A strong sense of empathy.  A quick glance at the news will show you all the reasons why it’s imperative our children develop their capacity for empathy; they must develop empathy if they are to thrive in family life, at school, and later, in the workforce.  We know now that great leaders have a high level of emotional intelligence, which is built upon a strong sense of empathy.  Attaching emotion to words and music and picking up nuances of speech and sound is a key element of empathy and emotional intelligence. Students in a musical ensemble collaborate in unique and profound ways, and connect with each other on an emotional level. Where else does a child have a chance to develop this sense in school?

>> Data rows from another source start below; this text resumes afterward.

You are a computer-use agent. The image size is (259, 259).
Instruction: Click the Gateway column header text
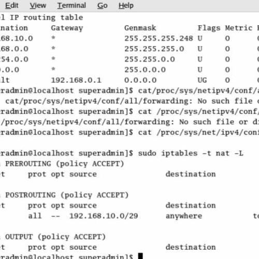(67, 28)
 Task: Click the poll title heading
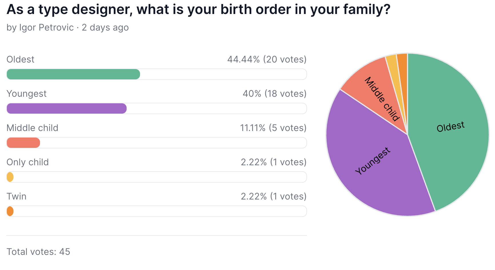click(x=198, y=9)
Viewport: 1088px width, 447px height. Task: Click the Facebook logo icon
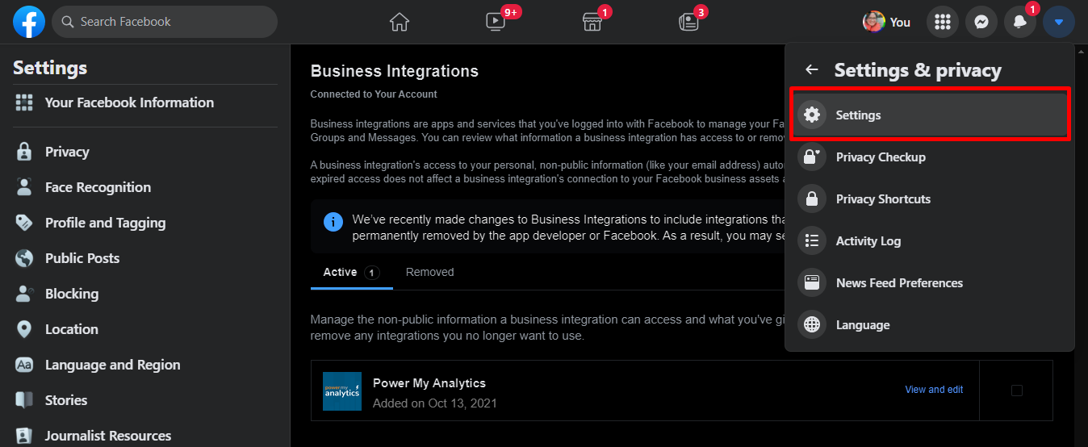29,22
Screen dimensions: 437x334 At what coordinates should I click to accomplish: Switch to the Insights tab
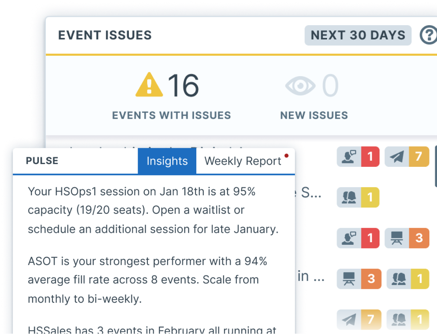(x=167, y=161)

Health, discipline, and grit.  Besides attaining proficiency in reading, writing, and math, education systems should exist to develop far more than that in our children, yet we have dropped our compass during our current obsession with accountability only through metrics (grades).  The more our Boards of Education and administrators lose their way in this regard, the more our communities must remind the system of what is truly important for human development. Research is proving  that studying music brings children life-long health benefits, specifically in regards to cognitive function.  Even though I believe we are stunting our children’s growth by insisting they sit and “pay attention” for longer periods of time than is healthy, we know that children learn to sustain their attention for longer periods through music study.

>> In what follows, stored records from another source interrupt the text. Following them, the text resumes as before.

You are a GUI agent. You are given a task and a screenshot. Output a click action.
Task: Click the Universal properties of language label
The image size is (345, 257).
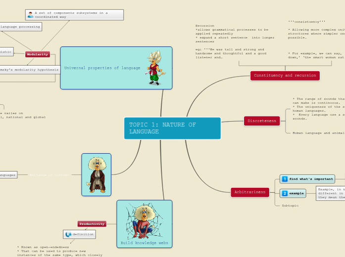(102, 68)
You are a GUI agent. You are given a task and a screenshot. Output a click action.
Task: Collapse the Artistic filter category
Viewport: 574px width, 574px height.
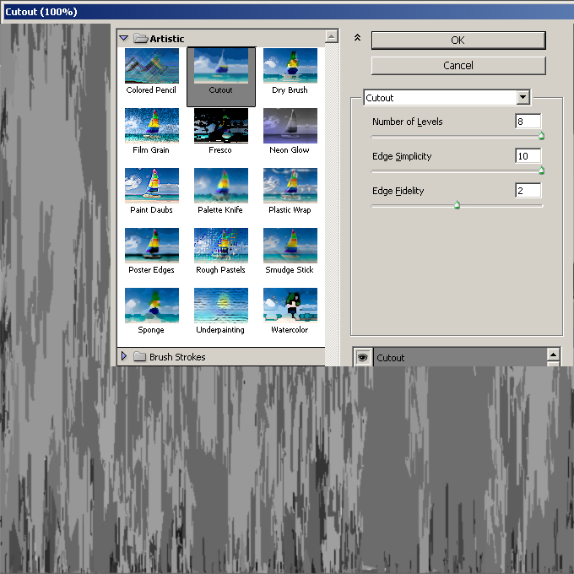(124, 38)
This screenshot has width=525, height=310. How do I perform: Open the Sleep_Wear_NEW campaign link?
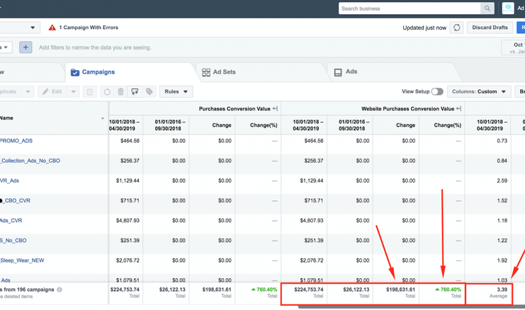[22, 260]
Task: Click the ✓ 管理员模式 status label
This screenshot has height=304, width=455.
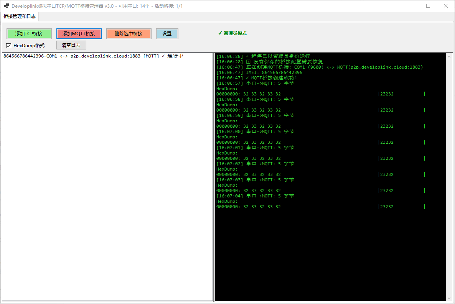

In our instant-gratification world, developing discipline and patience is more important than ever before.  Developing discipline through arts engagement is more fun and rewarding over time than other academic endeavors.  Although all subjects are important, the idea of “cross-training” the brain to develop various habits of mind should be a crucial charge of public education, in my opinion.  Scientific study is supporting what music educators have known all along:  learning a discipline and developing skills over time enhances children’s brains.

We need to teach our children that working harder and smarter is something they can control — and music consistently gives them rewarding feedback through sound as to how they are doing.  While education reform will hopefully catch up with the old yet often-neglected idea of cultivating grit, music education has been providing children the opportunity to develop it for ages — and every school in our nation must embrace music education in its curricula for music’s beauty and its benefits in this regard.

Closing the Achievement Gap.  The more neuroscientists continue to conclude that learning music has a unique role in brain development, the more schools must experiment with their schedules at the Pre K-5 level to incorporate it daily — not only once a week.  Instead of mandating two-hour “blocks” of math and English Language Arts for struggling students, schools could utilize daily music instruction to improve cognitive function and track the resulting data over the course of four to five years.  We have tried it the “other” way — when will we choose a different route to brain development that is rich in the arts?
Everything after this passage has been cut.